Exercise instructions — Within the records below is a range that opens at the line with "You are a computer-use agent. This" and closes at the line with "Open the People menu item". Return that range word for word, both ends included, and only that range.

Input data —
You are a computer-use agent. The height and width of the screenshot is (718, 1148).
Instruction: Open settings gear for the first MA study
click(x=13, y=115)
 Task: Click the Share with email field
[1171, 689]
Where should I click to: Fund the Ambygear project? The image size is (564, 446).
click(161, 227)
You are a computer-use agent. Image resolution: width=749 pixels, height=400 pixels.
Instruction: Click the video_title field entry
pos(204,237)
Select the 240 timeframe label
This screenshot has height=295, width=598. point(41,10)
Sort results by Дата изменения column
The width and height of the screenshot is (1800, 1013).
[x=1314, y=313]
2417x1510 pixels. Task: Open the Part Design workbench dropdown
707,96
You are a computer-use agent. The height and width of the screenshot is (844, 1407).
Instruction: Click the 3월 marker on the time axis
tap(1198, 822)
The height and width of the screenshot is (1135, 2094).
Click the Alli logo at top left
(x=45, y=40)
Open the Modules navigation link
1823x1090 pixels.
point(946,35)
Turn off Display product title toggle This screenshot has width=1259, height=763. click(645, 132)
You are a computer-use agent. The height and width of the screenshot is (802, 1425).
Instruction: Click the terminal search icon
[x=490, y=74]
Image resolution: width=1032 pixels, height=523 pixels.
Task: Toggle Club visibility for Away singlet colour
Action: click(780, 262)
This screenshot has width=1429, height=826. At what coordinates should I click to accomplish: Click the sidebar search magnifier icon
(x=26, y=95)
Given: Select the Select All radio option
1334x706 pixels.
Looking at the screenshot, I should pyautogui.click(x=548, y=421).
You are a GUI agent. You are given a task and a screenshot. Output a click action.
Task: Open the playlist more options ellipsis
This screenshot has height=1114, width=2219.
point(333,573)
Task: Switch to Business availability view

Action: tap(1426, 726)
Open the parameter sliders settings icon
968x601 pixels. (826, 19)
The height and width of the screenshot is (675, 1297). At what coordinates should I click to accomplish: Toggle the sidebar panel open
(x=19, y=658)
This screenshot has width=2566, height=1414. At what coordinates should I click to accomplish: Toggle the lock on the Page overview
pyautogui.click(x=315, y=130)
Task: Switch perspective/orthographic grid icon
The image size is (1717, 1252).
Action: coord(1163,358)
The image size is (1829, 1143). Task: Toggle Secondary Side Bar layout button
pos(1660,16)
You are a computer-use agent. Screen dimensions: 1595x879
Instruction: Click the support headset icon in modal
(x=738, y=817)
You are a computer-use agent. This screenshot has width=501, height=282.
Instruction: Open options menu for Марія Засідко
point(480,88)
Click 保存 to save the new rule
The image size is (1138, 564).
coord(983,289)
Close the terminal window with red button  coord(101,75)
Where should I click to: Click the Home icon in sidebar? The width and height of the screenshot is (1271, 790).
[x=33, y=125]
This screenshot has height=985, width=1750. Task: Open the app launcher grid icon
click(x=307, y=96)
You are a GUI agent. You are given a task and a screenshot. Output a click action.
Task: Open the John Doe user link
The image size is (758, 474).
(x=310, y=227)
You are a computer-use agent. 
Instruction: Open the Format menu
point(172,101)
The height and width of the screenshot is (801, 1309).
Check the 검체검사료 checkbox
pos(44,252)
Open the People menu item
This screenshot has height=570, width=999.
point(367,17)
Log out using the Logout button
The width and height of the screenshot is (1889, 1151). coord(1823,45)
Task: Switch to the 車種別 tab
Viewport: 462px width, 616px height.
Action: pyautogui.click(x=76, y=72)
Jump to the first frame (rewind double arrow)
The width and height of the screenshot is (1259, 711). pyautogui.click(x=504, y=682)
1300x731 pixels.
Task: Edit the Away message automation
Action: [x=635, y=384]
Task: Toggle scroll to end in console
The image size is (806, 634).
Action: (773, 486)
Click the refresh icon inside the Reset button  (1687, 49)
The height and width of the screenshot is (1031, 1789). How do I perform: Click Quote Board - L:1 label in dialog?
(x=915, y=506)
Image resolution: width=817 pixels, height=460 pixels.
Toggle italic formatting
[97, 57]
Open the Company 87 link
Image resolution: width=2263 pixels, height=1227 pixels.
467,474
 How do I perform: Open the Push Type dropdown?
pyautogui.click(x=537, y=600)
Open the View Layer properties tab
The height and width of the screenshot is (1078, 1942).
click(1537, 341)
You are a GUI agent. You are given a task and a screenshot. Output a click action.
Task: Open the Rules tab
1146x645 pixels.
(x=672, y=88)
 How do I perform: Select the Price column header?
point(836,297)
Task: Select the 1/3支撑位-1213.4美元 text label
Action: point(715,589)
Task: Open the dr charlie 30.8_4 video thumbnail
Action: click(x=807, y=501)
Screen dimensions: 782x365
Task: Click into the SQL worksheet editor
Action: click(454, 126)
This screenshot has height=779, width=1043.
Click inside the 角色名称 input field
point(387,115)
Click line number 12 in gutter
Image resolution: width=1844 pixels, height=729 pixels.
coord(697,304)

Task response —
You are a computer-use agent. This screenshot has width=501, height=282.
Instruction: Open options menu for Марія Засідко
point(480,88)
Click 保存 to save the new rule
The image size is (1138, 564).
coord(983,289)
Close the terminal window with red button  coord(101,75)
Where should I click to: Click the Home icon in sidebar? The width and height of the screenshot is (1271, 790).
[x=33, y=125]
This screenshot has height=985, width=1750. Task: Open the app launcher grid icon
click(x=307, y=96)
You are a GUI agent. You are given a task and a screenshot. Output a click action.
Task: Open the John Doe user link
The image size is (758, 474).
(x=310, y=227)
You are a computer-use agent. 
Instruction: Open the Format menu
point(172,101)
The height and width of the screenshot is (801, 1309).
Check the 검체검사료 checkbox
pos(44,252)
Open the People menu item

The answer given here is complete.